08-2-08 § 1, 2-19-2008]
A. The primary objectives, in priority order, of investment activities
shall be safety, liquidity and yield:
1.
Safety. Safety of principal is the foremost objective of the
investment program. Investments shall be undertaken in a manner that
seeks to ensure the preservation of capital in the overall portfolio.
The objective will be to mitigate credit risk and interest rate risk.
a.
Credit Risk. The City will minimize credit risk, the risk of
loss due to the failure of the security issuer or backer, by:
(1) Pre-qualifying the financial institutions, broker/dealers,
intermediaries and advisors with which the City will do business.
Diversifying the portfolio so that potential losses on individual
securities will be minimized.
b.
Interest Rate Risk. The City will minimize the risk that the
market value of securities in the portfolio will fall due to changes
in general interest rates by:
(1) Structuring the investment portfolio so that securities
mature to meet cash requirements, thereby avoiding the need to sell
securities on the open market prior to maturity.

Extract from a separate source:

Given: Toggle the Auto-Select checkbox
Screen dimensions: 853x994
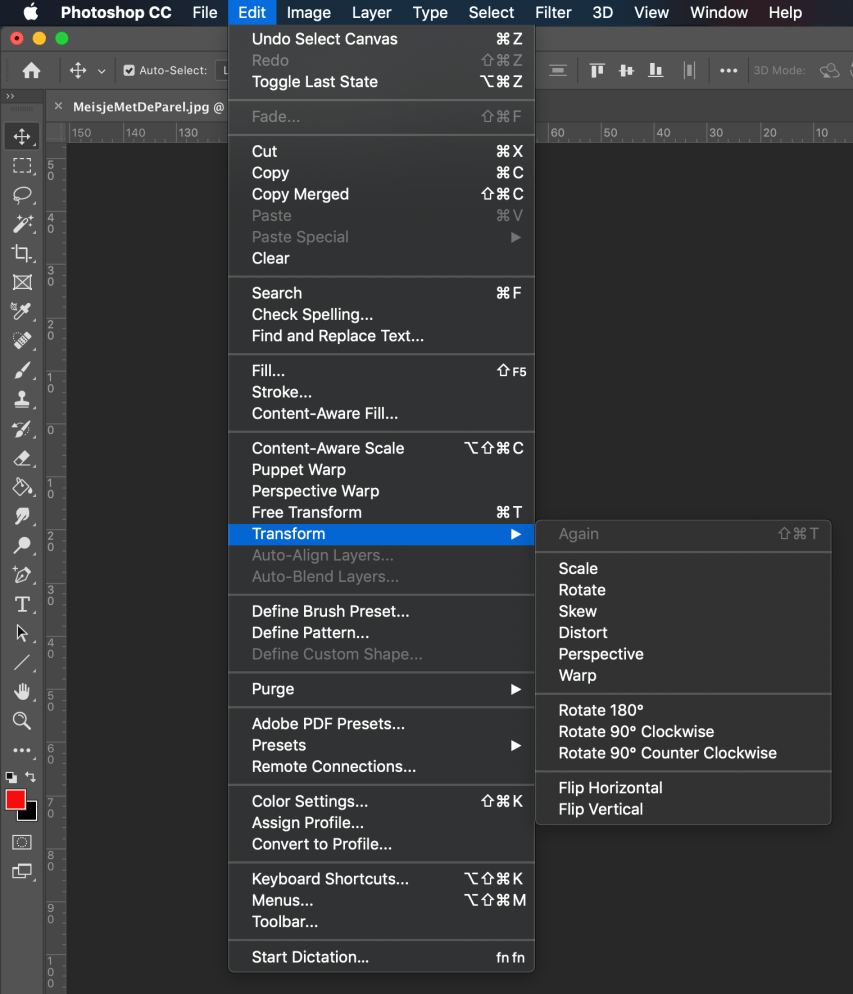Looking at the screenshot, I should coord(129,71).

(2) Investing operating funds primarily in shorter-term
securities.
(3) Investing bond proceeds with maturities that match
expected disbursements.
2.
Liquidity. The investment portfolio shall remain sufficiently
liquid to meet all operating requirements that may be reasonably anticipated.
This is accomplished by structuring the portfolio so that securities
mature concurrent with cash needs to meet anticipated demands (static
liquidity). Furthermore, since all possible cash demands cannot be
anticipated, the portfolio should consist largely of securities with
active secondary or resale markets (dynamic liquidity). A portion
of the portfolio also may be placed in bank deposits or repurchased
agreements that offer same-day liquidity for short-term funds.
3.
Yield. The investment portfolio shall be designed with the objective
of attaining a market rate of return throughout budgetary and economic
cycles, taking into account the investment risk constraints and liquidity
needs. Return on investment is of secondary importance compared to
the safety and liquidity objectives described above. The cores of
investments are limited to relatively low-risk securities in anticipation
of earning a fair return relative to the risk being assumed. Securities
will generally not be sold prior to maturity with some exceptions
such as:
a.
A security with declining credit may be sold early to minimize
a possible loss of principal.
b.
A security swap would improve the quality, yield or target duration
in the portfolio.
c.
Liquidity needs of the portfolio require that the security be
sold.
[R.O. 2013 § 135.170; Ord. No.
08-2-08 § 1, 2-19-2008]
A. Prudence. The standard of prudence to be used by investment officials
shall be the "prudent person" standard and shall be applied in the
context of managing an overall portfolio. Investment officers acting
in accordance with written procedures and this cash management and
investment policy and exercising due diligence shall be relieved of
personal responsibility for an individual security's credit risk
or market price changes, provided deviations from expectations are
reported in a timely fashion and the liquidity and the sale of securities
are carried out in accordance with the terms of this policy. Investments
shall be made with judgment and care, under circumstances then prevailing,
which persons of prudence, discretion and intelligence exercise in
the management of their own affairs, not for speculation, but for
investment, considering the probable safety of their capital as well
as the probable income to be derived.
B. Ethics And Conflicts Of Interest. Officers and employees involved
in the investment process shall refrain from personal business activity
that could conflict with the proper execution and management of the
investment program or that could impair their ability to make impartial
decisions. Employees and investment officials shall disclose any material
interests in financial institutions with which they conduct business.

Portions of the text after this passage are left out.